**DIRECTIONS FOR THIS TASK**
Below are entries; copy exactly, and only, the lines from the one containing "Click the Шрифты Aa icon" through their final line, leaving out pictures.

*** Block opens ***

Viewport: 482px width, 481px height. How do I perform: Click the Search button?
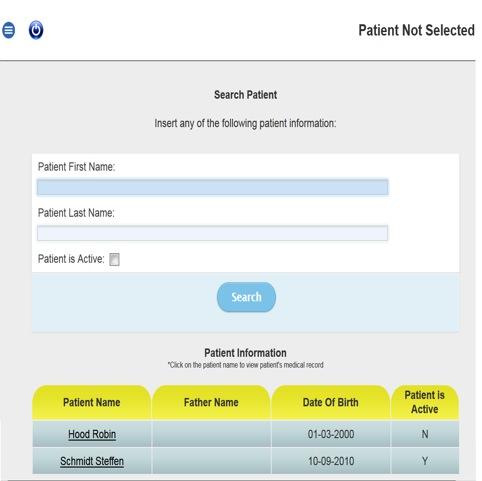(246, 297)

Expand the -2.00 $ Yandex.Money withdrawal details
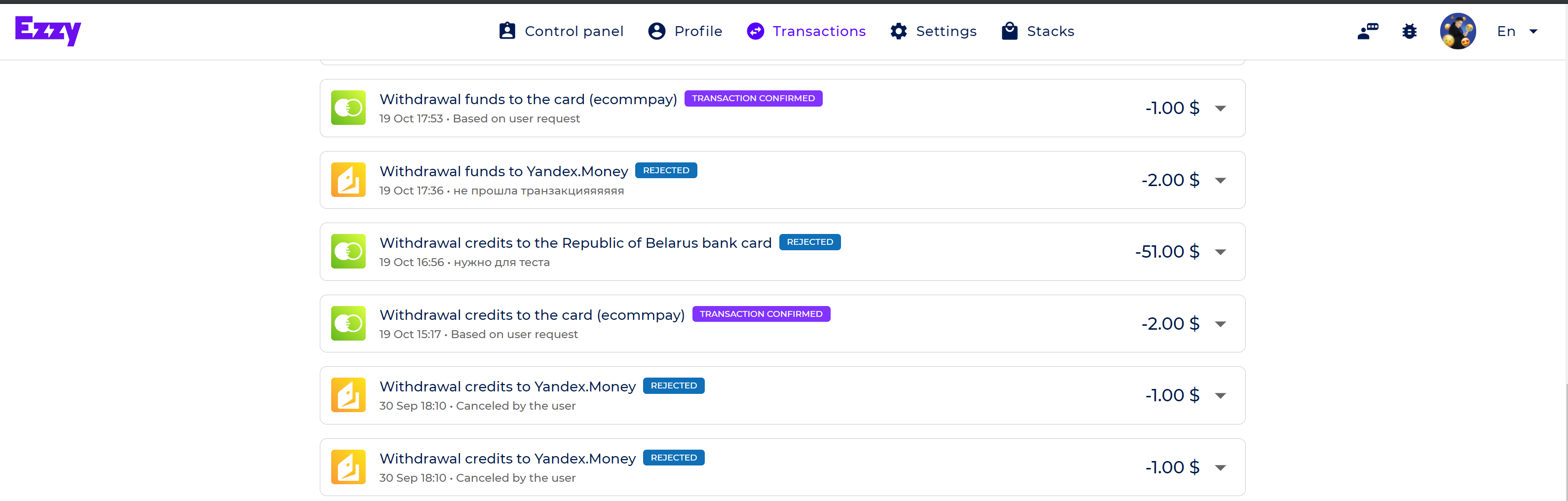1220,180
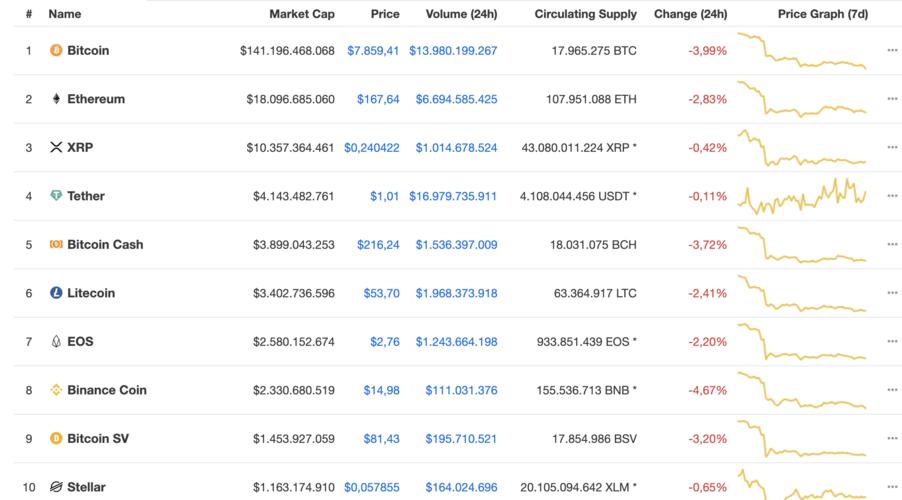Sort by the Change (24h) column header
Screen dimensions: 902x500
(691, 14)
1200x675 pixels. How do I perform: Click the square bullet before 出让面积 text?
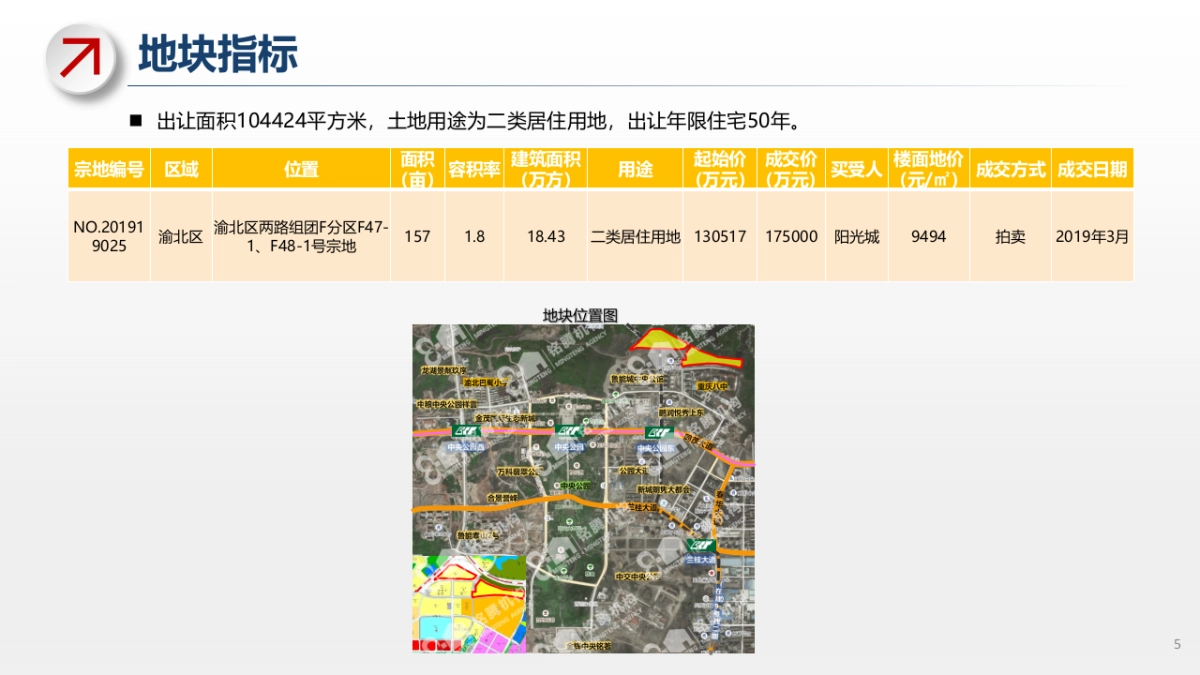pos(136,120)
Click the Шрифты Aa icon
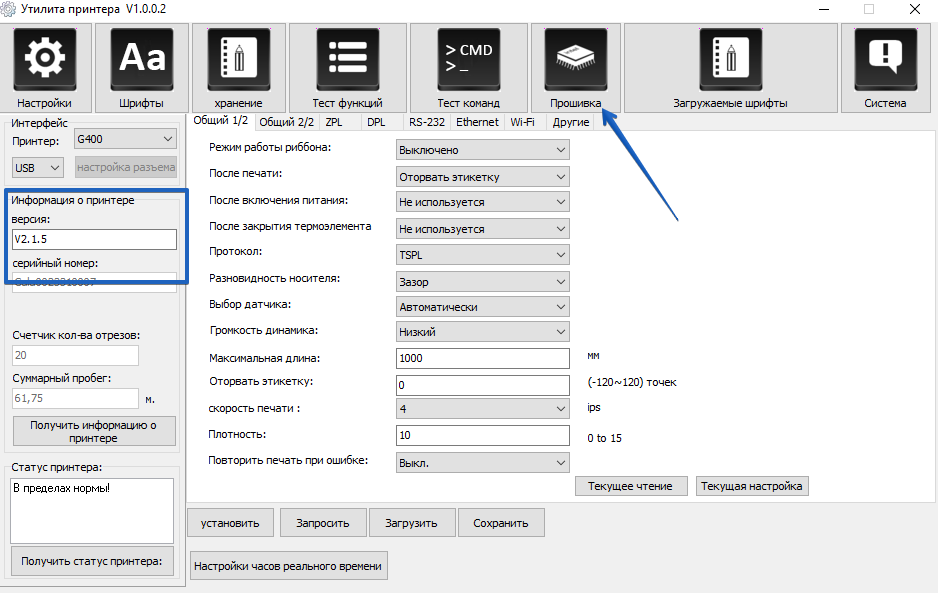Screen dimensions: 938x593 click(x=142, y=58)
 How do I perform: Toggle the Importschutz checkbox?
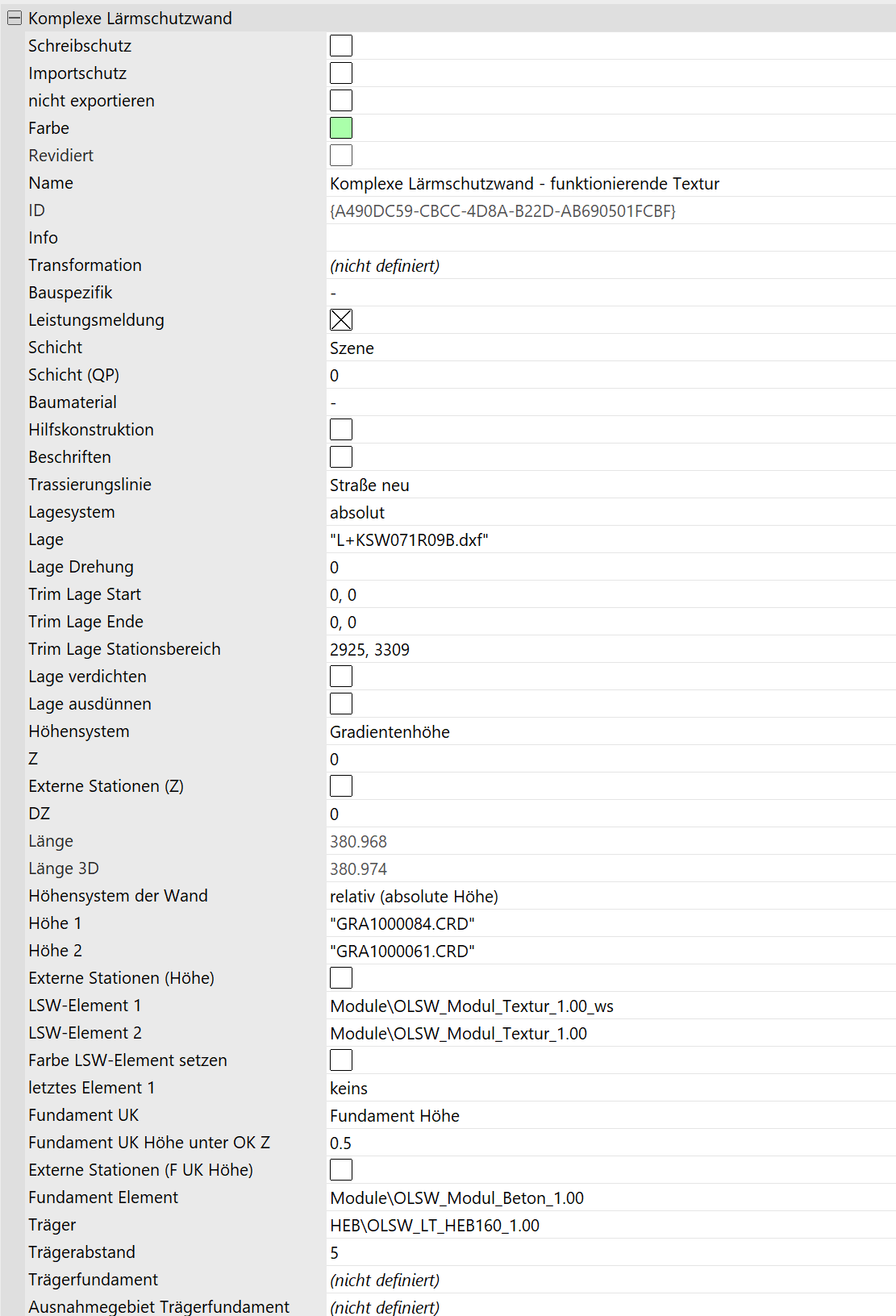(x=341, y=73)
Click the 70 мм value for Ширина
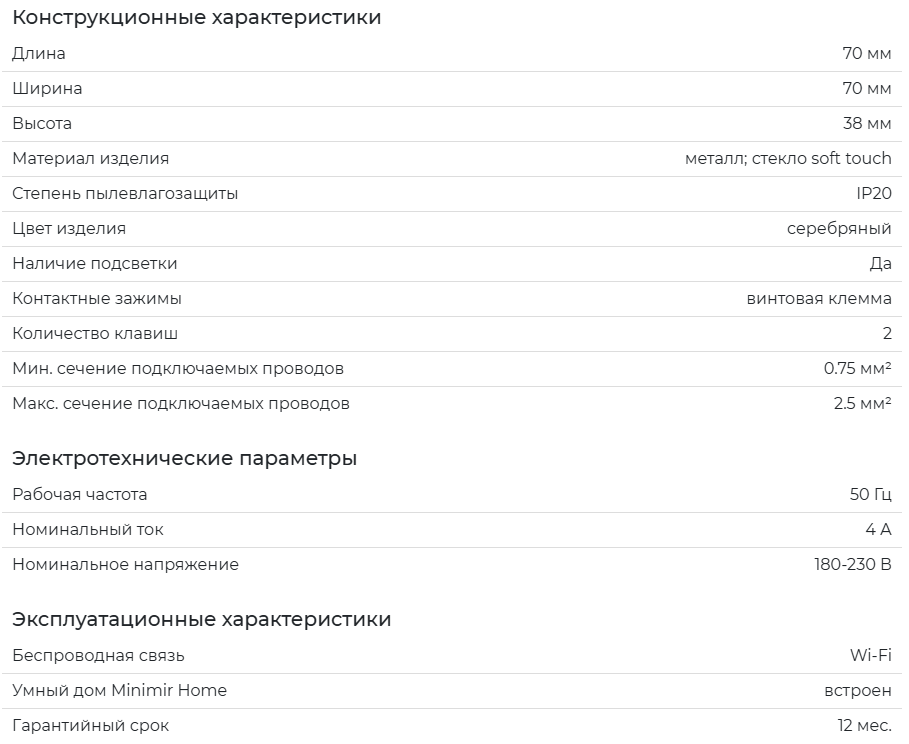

*** Block closes ***

**ANSWER TO THIS EXERCISE**
Click the Шрифты Aa icon
Screen dimensions: 938x593 click(x=142, y=58)
 How do I perform: Toggle the Importschutz checkbox?
(x=341, y=73)
Click the 70 мм value for Ширина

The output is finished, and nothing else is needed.